Interface and planner robustness

  • Deduplicate repeated whole-file file_code blocks in interfaces.json before serialization and before planner prompt construction.
  • Add interface coverage validation so plan_tasks fails fast when interfaces.json does not cover all skeleton features.
  • Improve Python dependency collection for same-file calls and self.method() invocations.
  • Save in-progress interface generation to interfaces.json.partial and only overwrite the canonical interfaces.json after successful completion.
  • Allow interface review additions to scaffold missing file entries under existing feature subtrees.

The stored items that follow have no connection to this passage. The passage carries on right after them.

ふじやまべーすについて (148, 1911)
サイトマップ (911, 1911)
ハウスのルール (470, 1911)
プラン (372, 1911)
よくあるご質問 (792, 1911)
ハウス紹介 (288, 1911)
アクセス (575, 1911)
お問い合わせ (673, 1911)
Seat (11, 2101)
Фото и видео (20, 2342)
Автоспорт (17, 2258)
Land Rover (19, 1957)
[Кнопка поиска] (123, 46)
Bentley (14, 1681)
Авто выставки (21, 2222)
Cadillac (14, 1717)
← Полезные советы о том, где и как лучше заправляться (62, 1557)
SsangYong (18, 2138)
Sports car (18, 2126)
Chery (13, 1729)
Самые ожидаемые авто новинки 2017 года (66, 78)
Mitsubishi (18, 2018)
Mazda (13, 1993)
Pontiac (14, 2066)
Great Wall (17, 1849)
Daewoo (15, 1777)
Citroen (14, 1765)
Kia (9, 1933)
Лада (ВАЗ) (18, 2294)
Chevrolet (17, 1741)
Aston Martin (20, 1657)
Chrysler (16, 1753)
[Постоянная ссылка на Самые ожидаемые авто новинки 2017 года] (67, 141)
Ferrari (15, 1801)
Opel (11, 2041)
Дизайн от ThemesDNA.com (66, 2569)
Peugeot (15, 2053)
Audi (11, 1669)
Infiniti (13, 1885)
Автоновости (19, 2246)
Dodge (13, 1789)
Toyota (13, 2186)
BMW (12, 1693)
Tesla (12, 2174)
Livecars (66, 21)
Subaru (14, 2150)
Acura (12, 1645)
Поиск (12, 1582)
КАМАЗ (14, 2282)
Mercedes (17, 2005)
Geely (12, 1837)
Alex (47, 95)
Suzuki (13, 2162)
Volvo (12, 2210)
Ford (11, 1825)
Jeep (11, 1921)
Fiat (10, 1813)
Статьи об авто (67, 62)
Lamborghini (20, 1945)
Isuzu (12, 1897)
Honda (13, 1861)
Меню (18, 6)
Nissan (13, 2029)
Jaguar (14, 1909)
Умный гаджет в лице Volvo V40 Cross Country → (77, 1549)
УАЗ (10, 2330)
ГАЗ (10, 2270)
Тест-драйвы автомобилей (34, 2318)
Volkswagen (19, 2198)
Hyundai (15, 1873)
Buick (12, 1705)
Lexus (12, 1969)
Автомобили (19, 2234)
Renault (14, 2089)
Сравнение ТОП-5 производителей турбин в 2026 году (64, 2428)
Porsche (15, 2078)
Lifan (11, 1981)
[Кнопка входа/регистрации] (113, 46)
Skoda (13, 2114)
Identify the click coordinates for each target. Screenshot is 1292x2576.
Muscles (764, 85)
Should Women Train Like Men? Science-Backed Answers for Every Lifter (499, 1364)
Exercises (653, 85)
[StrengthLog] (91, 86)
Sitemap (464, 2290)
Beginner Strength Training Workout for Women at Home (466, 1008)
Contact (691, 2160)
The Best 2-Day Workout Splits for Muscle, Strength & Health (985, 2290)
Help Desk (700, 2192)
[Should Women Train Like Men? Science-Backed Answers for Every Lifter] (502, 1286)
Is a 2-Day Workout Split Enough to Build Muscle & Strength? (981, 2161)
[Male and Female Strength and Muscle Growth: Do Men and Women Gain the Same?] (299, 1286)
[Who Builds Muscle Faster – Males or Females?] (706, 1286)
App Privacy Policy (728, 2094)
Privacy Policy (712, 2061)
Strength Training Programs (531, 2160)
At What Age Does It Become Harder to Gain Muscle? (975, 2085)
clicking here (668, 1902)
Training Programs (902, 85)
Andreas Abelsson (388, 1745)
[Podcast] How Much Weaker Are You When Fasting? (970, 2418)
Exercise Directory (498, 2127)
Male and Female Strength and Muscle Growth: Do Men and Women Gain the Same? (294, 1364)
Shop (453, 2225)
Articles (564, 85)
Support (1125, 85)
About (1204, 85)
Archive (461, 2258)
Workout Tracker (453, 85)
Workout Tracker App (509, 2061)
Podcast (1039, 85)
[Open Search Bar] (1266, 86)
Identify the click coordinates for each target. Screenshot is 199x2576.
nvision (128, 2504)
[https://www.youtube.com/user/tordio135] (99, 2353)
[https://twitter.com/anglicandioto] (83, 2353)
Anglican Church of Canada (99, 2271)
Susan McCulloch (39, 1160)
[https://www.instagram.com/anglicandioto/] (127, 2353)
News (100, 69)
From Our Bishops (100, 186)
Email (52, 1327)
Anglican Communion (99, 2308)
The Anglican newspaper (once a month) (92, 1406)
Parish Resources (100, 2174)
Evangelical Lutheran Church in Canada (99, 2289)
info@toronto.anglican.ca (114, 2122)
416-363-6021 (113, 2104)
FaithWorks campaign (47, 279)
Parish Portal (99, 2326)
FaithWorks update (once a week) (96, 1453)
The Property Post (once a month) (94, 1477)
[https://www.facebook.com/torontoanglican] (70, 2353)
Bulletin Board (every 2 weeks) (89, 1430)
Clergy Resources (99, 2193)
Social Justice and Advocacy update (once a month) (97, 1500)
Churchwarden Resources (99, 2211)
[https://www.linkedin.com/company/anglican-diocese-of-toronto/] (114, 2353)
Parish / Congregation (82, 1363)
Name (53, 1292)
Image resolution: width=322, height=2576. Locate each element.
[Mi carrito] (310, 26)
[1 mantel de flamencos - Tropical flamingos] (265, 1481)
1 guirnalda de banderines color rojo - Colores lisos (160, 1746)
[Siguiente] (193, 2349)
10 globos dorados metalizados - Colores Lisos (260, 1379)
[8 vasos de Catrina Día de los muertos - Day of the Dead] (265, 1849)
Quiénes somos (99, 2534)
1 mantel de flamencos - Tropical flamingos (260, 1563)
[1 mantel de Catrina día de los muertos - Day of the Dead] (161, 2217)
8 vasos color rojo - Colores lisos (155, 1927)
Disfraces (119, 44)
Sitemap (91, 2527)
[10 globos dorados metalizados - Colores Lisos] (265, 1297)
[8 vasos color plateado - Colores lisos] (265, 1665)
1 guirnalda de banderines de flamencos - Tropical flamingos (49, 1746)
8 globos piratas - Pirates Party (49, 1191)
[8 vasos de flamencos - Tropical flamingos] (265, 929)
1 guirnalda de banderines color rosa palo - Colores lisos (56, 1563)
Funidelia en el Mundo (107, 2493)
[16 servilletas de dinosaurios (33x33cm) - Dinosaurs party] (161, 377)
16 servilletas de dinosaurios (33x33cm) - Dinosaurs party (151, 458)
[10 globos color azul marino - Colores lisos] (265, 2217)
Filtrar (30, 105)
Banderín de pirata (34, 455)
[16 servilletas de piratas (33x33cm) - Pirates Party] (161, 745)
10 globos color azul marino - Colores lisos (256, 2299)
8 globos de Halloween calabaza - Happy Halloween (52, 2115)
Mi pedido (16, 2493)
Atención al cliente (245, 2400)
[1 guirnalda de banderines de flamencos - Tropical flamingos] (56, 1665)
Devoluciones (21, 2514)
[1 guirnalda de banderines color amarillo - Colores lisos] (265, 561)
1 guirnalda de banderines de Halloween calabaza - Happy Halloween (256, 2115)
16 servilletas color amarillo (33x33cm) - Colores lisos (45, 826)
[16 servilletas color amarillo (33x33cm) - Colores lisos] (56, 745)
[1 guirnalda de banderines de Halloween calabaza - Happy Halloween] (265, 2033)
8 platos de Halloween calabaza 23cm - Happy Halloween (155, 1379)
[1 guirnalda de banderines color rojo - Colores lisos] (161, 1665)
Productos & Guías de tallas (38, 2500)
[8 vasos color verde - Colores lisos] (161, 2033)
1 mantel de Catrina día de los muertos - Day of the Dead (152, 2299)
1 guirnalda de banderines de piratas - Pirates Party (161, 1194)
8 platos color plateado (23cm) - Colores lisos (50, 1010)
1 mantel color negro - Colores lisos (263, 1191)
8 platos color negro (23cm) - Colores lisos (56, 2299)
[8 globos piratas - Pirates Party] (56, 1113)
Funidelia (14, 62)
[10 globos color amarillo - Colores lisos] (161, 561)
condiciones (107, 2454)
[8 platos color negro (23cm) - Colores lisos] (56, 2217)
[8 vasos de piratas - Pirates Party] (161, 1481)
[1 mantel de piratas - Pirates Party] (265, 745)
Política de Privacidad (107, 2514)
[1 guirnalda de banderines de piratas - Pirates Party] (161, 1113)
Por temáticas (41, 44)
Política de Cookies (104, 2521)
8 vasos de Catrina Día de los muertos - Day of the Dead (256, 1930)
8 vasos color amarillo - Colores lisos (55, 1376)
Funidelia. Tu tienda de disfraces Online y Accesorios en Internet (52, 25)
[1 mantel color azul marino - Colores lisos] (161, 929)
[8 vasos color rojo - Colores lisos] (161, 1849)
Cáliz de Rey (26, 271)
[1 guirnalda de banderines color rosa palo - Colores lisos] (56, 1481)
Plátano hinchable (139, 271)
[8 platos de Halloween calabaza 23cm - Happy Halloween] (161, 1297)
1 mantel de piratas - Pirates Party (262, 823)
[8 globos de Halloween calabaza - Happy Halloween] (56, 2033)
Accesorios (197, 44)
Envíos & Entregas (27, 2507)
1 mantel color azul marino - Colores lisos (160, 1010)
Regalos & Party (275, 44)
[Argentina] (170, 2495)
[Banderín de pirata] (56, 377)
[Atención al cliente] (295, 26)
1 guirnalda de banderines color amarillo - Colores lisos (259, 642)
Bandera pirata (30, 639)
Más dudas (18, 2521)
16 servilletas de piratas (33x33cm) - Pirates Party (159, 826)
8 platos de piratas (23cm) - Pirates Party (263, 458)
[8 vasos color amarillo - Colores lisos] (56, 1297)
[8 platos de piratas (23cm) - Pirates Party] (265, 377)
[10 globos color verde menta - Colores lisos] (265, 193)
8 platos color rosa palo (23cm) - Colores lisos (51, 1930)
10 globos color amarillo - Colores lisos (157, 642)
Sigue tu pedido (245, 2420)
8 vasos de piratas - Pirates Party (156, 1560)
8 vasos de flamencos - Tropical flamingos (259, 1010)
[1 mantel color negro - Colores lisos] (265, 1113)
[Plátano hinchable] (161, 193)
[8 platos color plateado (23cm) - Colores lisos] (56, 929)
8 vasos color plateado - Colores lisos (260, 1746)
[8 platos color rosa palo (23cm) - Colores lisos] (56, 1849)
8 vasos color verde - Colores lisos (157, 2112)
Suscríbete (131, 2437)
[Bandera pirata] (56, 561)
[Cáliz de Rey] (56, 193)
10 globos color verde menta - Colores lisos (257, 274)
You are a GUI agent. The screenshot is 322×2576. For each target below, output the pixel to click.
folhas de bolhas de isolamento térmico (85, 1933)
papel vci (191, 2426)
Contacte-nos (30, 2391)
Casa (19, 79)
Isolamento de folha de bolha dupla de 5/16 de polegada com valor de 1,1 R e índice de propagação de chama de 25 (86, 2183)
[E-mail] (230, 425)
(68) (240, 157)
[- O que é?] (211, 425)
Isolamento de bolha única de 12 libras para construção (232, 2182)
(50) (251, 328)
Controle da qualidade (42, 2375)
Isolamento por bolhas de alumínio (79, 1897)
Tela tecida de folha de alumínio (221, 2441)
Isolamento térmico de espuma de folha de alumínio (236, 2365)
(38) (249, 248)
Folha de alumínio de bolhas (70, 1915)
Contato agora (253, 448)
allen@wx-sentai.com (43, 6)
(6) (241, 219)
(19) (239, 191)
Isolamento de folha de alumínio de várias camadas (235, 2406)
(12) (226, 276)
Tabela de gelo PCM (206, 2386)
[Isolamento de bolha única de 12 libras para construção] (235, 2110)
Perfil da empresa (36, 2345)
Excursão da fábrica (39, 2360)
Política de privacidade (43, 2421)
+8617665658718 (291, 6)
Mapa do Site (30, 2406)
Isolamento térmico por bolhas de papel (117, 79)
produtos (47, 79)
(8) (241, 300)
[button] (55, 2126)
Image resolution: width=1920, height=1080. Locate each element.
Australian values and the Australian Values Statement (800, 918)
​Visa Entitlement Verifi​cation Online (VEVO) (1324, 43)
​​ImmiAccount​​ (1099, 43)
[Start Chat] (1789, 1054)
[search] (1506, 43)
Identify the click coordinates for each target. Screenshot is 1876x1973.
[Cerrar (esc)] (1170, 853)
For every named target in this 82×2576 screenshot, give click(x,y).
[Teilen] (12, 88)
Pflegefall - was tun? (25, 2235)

Parser and language detection fixes

  • Classify header-heavy mixed C/C++ repositories as C++ when C and C++ votes appear together.
  • Harden fallback string-literal stripping against catastrophic regex backtracking on unterminated escaped strings.

Final validation behavior

  • Propagate smoke-test failures into the final validation result instead of allowing a successful unit-test result to mask a failed smoke check.
  • Clarify that plan --check-only warning states are not complete/done states and should not allow downstream stages to proceed.

Test coverage

This PR adds extensive regression coverage for the multilingual pipeline, including:

  • generated artifact hygiene,
  • interface source deduplication,
  • skeleton/interface coverage validation,
  • multilingual dependency graph behavior,
  • multilingual encoder/codegen behavior,
  • planner language support and prompt deduplication,
  • C/C++/Go/Rust/TypeScript/JavaScript/Python parser behavior,
  • decoder language backends and planning phases,
  • zero-test guard behavior,
  • final test repair,
  • repo language resolution,
  • orphan/test/build exclusion handling,
  • smoke multilingual coverage.

The diff adds 33 new test files and restores the extracted multilingual tests intended for this follow-up PR.

Notes for reviewers

  • This branch was rebased on top of the squash-merged feat: multi-language support for the encoder and decoder pipelines #67 commit, so the PR diff should now represent only the follow-up hardening and restored tests.
  • run_batch / post_verify now update .git/info/exclude with local generated-artifact exclusions. This is intentionally local-only and non-destructive.
  • plan_tasks now fails on incomplete interface coverage instead of silently planning from stale or partial interfaces.
  • C/C++ projects whose make test target only compiles objects but does not execute tests will now be rejected as invalid verification results.

Testing

Not run as part of this PR-description preparation.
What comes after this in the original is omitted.